Mike Themsen

Personal information
- Full name: Mike Kofod Themsen
- Date of birth: 1 March 2006 (age 20)
- Place of birth: Hundested, Denmark
- Height: 1.73 m (5 ft 8 in)
- Position: Left winger

Team information
- Current team: Randers
- Number: 7

Youth career
- 2012–2013: FIF Hillerød
- 2013–2016: Hundested IK
- 2016–2020: Nordsjælland
- 2020–2023: Helsingør
- 2023–2024: Randers

Senior career*
- Years: Team / Apps / (Gls)
- 2024–: Randers / 53 / (2)

International career^{‡}
- 2024: Denmark U18 / 1 / (0)
- 2024–: Denmark U19 / 8 / (4)

= Mike Themsen =

Danish footballer (born 2006)

Mike Kofod Themsen (born 1 March 2006) is a Danish professional footballer who plays as a left winger for Danish Superliga club Randers FC.

==Club career==
===Randers===
Themsen was brought up in FC Nordsjælland before moving to FC Helsingør as an U15 player in the summer of 2020. Ahead of the 2023–24 season, 17-year-old Themsen moved to Randers FC, where he became part of the club's U-19 squad.

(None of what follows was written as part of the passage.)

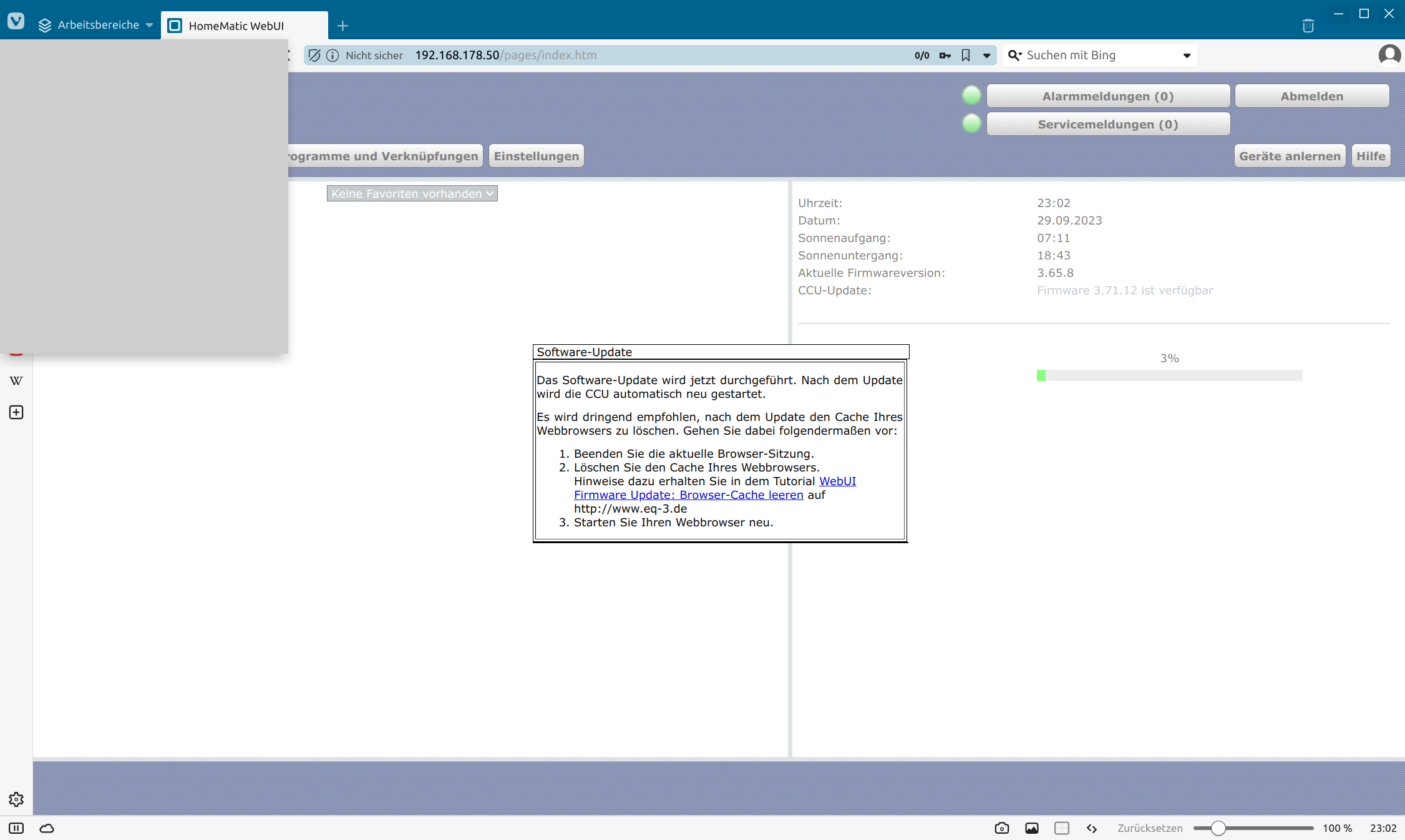
Task: Click the Abmelden button
Action: click(1311, 96)
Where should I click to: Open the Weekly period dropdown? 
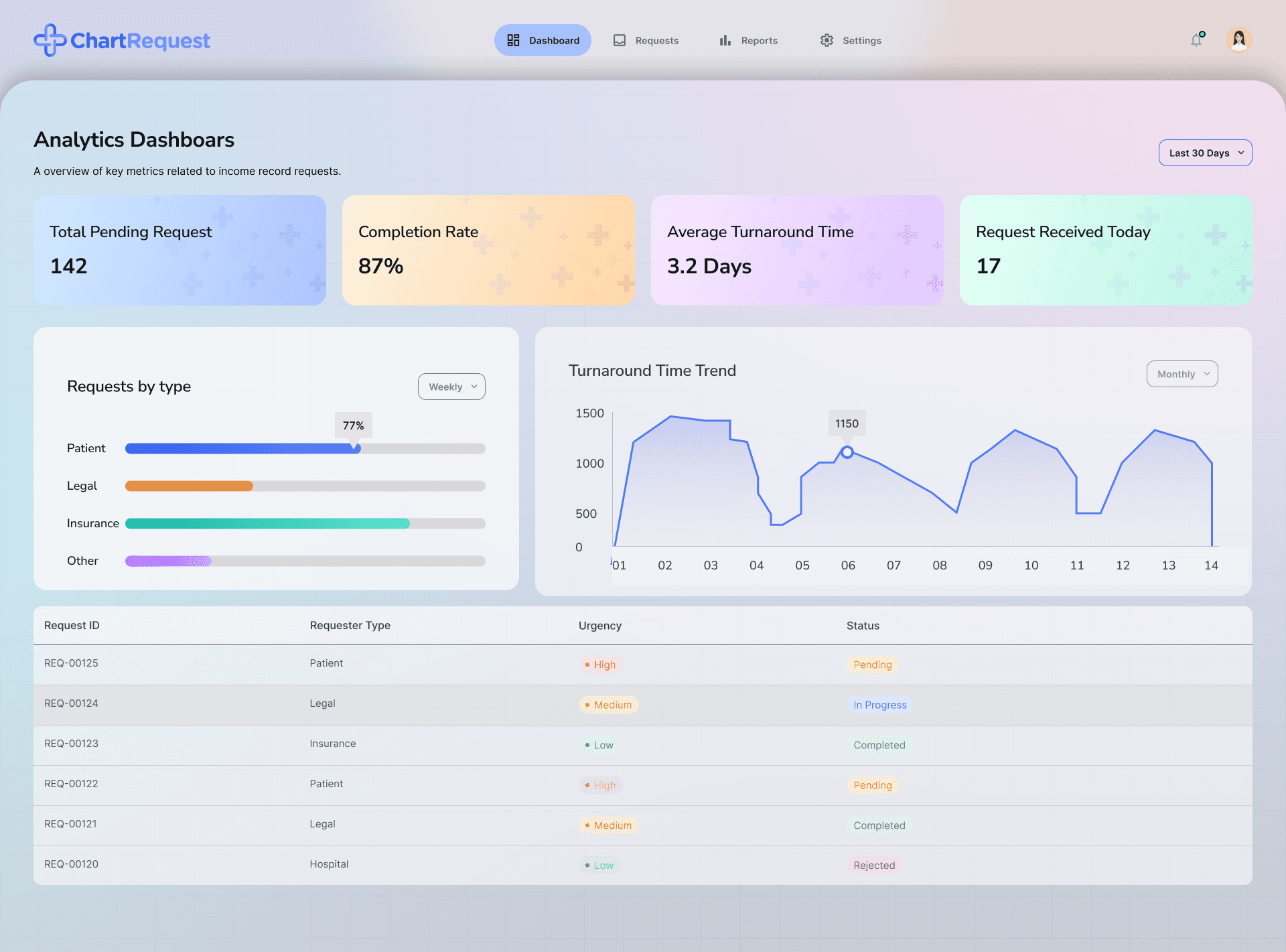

On 23 February 2024 Themsen was on the bench for Randers in the Danish Superliga for the first time. However, he had to wait until 7 April 2024 to make his debut as Themsen was substituted for his first Danish Superliga match, coming off the bench to replace Noah Shamoun against Hvidovre IF.

On 3 June 2024 Randers confirmed that Themsen had signed a new three-year contract, so the agreement now expired at the end of June 2027. On 19 December, his contract was extended again, this time keeping him at the club until 2028.